Quanto à cronologia, estima-se que o núcleo do texto tenha sido escrito no período do Segundo Templo, provavelmente entre os séculos II a.C. e I a.C. Embora os manuscritos gregos sobreviventes contenham interpolações (adições) cristãs posteriores, o pensamento ético e a estrutura narrativa refletem o ambiente do judaísmo helenístico. O texto funciona como uma "literatura de despedida", onde o patriarca, à beira da morte, reúne seus filhos para transmitir sabedoria acumulada e avisos proféticos.
O conteúdo do Testamento de Rúben é focado no arrependimento e na vigilância moral. Rúben confessa detalhadamente seu pecado com Bila, concubina de seu pai, usando sua falha para alertar seus descendentes sobre os perigos da luxúria e dos "sete espíritos do erro". Ele descreve como os sentidos podem enganar a mente e aconselha a submissão às lideranças de Levi (sacerdotal) e Judá (real). Em suma, é um tratado sobre como a impulsividade pode custar um legado, servindo como um manual de conduta ética e espiritual para a comunidade.
Capítulo 1 | Testamento de Rúben

1 Transcrição do testamento e das exortações que Rúben (Reuven) transmitiu aos seus filhos antes da sua morte, no centésimo vigésimo quinto ano de sua vida. Quando adoeceu, dois anos após a morte de José (Yahusef), seus filhos e netos foram visitá-lo. Ele falou-lhes: "Eu vou morrer, meus filhos, e seguir o caminho dos meus Pais".
2 E ao ver Gade (Gad) e Aser (Asher), seus irmãos, disse-lhes: "Vós, irmãos, amparai-me! Eu gostaria de dizer aos meus irmãos e aos meus filhos o que levo guardado aqui em meu coração. Pois o meu fim se aproxima". Ergueu-se, beijou-os e disse em tom de lamento: "Escutai, meus irmãos e vós, meus filhos! Segui a palavra do vosso pai Rúben (Reuven), nas coisas que vou recomendar-vos!
3 "Peço-vos, por Deus (Elohim) do céu, que não cometais a luxúria e os pecados da juventude aos quais eu me entregava, profanando o leito do meu pai Jacó (Ya'akov). Digo-vos que Ele castigou duramente as minhas coxas durante sete meses. E se meu pai Jacó (Ya'akov) não tivesse suplicado por mim ao Senhor (Yahuh), eu teria morrido. O Senhor (Yahuh) queria tirar-me do meio dos vivos.
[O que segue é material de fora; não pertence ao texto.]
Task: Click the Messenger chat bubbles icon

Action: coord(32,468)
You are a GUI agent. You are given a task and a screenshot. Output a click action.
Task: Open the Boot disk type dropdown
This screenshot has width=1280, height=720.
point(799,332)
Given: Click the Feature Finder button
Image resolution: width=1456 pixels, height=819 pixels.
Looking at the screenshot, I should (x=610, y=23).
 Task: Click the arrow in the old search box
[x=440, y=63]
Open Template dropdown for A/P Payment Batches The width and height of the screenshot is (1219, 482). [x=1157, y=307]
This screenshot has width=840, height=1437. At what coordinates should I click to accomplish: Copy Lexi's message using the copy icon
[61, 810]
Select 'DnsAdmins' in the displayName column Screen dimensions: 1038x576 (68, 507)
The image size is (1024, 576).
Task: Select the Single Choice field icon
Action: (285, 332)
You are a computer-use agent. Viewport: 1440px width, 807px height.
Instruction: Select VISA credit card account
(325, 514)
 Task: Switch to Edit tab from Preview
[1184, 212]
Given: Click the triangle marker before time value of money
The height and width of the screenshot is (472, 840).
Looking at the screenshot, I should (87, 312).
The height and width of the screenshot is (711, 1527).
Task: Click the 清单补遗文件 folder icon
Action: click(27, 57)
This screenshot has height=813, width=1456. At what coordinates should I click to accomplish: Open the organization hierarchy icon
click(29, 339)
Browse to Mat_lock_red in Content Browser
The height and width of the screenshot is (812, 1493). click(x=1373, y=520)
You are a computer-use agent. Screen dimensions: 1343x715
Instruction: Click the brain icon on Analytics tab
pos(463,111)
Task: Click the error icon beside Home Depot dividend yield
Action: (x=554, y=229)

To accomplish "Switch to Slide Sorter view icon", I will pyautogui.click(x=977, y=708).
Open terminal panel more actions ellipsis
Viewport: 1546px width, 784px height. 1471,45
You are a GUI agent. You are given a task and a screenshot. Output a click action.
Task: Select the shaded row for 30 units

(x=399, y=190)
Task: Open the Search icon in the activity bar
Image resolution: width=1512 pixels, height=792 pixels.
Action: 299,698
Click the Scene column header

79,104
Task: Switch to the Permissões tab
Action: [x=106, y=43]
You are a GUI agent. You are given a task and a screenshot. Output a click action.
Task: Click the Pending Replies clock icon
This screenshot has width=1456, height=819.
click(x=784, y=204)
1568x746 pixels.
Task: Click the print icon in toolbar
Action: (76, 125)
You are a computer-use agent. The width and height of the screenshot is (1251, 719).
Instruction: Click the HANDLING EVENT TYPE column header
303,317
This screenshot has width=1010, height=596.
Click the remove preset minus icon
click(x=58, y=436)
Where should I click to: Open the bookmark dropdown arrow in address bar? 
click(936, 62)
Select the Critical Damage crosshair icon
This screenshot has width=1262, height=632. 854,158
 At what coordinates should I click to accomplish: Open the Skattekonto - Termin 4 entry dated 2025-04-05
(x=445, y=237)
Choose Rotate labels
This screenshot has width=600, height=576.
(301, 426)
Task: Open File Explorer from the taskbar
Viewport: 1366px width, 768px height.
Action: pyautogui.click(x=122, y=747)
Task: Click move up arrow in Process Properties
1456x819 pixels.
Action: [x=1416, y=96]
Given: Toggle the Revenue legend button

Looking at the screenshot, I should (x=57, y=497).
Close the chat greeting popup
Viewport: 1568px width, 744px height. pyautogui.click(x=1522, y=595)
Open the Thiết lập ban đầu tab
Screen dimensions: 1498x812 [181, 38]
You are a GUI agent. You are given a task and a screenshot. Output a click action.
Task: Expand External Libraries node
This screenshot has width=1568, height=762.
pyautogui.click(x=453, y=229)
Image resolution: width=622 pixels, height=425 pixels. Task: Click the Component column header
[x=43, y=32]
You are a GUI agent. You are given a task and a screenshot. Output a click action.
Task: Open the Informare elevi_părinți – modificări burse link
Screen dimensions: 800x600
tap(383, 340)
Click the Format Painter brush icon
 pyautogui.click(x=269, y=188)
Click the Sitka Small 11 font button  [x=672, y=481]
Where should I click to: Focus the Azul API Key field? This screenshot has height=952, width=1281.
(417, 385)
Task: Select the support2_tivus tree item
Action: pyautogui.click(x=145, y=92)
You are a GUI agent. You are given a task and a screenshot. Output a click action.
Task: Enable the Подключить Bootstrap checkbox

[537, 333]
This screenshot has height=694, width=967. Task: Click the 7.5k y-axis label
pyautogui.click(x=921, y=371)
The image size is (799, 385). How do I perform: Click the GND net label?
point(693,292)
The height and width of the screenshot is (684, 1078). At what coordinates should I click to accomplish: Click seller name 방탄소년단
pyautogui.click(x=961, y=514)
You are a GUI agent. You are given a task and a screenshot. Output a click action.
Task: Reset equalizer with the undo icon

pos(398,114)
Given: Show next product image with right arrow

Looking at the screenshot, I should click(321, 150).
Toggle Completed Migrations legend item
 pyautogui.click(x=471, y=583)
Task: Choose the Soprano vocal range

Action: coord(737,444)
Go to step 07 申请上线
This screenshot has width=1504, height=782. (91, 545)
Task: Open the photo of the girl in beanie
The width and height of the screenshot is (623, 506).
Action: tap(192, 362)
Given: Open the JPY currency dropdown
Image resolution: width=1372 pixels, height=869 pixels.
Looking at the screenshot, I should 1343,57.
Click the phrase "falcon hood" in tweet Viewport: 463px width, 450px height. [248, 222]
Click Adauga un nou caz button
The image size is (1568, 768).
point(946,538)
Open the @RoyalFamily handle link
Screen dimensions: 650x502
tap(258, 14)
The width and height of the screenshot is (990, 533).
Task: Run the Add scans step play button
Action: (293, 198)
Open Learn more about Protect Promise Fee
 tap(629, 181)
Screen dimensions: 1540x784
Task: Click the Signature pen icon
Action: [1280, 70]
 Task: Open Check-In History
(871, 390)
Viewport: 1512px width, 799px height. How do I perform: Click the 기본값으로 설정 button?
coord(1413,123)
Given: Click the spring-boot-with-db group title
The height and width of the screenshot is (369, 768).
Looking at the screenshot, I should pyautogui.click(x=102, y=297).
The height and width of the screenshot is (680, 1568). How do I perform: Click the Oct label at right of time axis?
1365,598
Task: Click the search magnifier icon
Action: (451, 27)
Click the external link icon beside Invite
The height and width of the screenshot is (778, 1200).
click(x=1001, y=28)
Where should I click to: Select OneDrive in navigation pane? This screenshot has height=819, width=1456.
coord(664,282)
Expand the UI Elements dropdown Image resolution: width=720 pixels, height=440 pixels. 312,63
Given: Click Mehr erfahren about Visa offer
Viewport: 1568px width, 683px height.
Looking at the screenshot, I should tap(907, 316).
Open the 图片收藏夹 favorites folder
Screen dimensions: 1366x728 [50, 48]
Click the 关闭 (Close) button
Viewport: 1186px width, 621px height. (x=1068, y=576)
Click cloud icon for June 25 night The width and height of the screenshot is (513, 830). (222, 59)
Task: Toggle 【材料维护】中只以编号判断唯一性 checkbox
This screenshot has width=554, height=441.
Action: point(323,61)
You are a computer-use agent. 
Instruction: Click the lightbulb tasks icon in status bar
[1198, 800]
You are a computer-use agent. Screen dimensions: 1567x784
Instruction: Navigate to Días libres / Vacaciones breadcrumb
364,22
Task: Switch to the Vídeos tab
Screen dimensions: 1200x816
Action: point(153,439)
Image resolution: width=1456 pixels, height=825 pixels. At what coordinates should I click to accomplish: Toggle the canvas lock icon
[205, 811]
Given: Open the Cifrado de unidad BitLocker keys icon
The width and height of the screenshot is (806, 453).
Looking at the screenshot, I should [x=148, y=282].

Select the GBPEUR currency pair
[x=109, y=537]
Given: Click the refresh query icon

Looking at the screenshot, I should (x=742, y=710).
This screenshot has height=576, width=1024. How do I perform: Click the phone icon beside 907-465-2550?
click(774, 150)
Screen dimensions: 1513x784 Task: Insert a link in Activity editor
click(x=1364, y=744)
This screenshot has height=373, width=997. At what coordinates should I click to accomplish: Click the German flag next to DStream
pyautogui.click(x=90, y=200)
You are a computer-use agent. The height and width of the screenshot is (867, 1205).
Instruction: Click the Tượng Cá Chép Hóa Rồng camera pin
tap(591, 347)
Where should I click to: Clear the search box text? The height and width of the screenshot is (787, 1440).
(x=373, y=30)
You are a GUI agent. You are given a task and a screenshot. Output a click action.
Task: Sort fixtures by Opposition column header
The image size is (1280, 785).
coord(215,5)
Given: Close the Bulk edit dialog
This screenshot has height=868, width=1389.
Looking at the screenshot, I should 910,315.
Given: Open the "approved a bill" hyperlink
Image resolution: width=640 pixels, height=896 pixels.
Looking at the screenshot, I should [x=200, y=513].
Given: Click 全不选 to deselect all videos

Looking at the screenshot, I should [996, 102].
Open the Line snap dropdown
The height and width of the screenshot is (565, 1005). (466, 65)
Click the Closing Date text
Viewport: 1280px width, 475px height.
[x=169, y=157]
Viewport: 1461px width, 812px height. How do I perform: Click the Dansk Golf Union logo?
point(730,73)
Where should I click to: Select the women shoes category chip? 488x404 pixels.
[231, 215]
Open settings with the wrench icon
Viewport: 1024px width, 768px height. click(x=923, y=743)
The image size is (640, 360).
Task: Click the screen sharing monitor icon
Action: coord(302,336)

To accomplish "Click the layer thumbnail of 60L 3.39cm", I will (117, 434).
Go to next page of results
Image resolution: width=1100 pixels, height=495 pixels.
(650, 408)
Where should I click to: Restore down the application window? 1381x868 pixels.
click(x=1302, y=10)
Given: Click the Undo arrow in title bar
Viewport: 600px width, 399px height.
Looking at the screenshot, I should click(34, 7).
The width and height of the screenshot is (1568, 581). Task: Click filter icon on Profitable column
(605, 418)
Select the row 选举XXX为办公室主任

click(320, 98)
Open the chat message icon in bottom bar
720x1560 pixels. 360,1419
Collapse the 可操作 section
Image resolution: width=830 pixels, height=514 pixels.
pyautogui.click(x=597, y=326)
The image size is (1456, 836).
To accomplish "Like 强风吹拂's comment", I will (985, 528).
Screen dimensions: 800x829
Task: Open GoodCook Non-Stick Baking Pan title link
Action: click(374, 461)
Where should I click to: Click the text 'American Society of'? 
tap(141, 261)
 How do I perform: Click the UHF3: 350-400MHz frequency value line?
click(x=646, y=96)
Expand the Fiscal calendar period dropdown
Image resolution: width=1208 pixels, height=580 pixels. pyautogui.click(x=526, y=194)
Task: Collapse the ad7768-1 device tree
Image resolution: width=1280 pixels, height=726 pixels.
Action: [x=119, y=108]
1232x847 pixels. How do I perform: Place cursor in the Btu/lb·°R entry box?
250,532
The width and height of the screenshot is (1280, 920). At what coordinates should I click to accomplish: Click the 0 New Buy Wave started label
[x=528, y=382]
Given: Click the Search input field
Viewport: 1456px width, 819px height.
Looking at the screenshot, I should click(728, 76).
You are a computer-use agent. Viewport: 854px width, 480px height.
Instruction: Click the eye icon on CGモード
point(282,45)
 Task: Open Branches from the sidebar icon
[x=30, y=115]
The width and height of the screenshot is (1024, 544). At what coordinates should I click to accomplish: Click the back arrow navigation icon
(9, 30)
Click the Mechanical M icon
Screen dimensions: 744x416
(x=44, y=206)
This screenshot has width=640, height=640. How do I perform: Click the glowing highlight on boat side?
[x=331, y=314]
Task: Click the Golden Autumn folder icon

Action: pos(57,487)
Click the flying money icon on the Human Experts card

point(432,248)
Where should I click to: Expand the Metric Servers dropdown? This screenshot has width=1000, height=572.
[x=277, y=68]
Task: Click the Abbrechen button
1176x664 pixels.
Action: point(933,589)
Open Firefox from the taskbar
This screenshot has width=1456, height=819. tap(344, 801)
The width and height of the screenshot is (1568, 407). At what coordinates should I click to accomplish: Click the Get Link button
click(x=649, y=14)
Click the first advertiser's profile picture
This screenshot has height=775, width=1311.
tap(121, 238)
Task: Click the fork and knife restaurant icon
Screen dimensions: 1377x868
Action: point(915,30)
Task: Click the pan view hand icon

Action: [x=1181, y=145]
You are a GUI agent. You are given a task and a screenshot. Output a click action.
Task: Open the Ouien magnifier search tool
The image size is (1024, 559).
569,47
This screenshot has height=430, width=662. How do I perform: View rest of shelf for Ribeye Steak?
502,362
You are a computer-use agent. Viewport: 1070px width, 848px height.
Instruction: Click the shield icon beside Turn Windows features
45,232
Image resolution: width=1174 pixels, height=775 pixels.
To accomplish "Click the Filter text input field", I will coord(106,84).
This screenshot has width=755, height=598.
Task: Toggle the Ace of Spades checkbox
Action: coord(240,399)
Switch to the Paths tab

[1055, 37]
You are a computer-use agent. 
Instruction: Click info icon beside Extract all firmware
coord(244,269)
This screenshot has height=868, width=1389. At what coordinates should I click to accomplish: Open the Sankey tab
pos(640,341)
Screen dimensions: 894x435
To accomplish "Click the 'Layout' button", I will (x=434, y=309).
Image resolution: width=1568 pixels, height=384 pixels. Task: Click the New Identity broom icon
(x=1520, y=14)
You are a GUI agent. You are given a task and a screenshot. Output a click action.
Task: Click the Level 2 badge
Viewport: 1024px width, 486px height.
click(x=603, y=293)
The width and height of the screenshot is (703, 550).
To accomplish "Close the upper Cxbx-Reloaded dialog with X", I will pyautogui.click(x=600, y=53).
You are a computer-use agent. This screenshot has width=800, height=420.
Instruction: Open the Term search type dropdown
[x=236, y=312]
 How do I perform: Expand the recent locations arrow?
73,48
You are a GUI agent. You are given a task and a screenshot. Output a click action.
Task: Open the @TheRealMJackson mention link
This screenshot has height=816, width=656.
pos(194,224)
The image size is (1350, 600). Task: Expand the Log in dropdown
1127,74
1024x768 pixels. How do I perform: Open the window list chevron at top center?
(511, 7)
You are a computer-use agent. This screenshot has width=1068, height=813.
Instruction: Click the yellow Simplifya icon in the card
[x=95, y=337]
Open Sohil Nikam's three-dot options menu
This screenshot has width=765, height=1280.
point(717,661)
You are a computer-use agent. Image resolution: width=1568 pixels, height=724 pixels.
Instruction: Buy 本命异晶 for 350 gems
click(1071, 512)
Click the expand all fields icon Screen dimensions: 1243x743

4 "Eu tinha meus trinta anos de idade, quando pratiquei o mal diante do Senhor (Yahuh). E pelo período de sete meses estive doente prestes a morrer, por isso, fiz penitência diante do Senhor (Yahuh), com firme determinação, durante sete anos: não bebi vinho, nem cerveja; nem a minha boca provou carne; jamais comi pão doce. Mas afligia-me por causa do meu pecado; ele foi muito grande, e jamais algo igual acontecera em Israel.
Capítulo 2 | Testamento de Rúben
1 "Escutai agora, meus filhos, o que no período da minha penitência eu percebi em relação aos sete espíritos do erro! Foram dados ao homem desde o princípio, também sete espíritos de Belial; são eles que presidem as ações dos jovens. Na criação, foram-lhe conferidos sete espíritos, sobre os quais se apóiam todas as obras humanas.
2 "O primeiro é o espírito da vida, do qual é constituída a natureza. O segundo é o espírito da visão, pelo qual nasce o desejo. O terceiro é o espírito da audição, que possibilita o ensino. O quarto é o espírito do olfato, ao qual se ligam o prazer, a respiração e a aspiração do ar. O quinto é o espírito da palavra, do qual procede o conhecimento.
3 "O sexto é o espírito do gosto, pelo qual se saboreiam a comida e a bebida, e adquire-se forças; o vigor reside no alimento. O sétimo é a força da procriação e da cópula; acompanha-a o pecado, pela voluptuosidade. Por isso, esse espírito foi o último a ser criado; mas é o que predomina na juventude, cheia de insensatez. Ele conduz o jovem como um cego ao fosso, semelhantemente a um animal que cai no abismo.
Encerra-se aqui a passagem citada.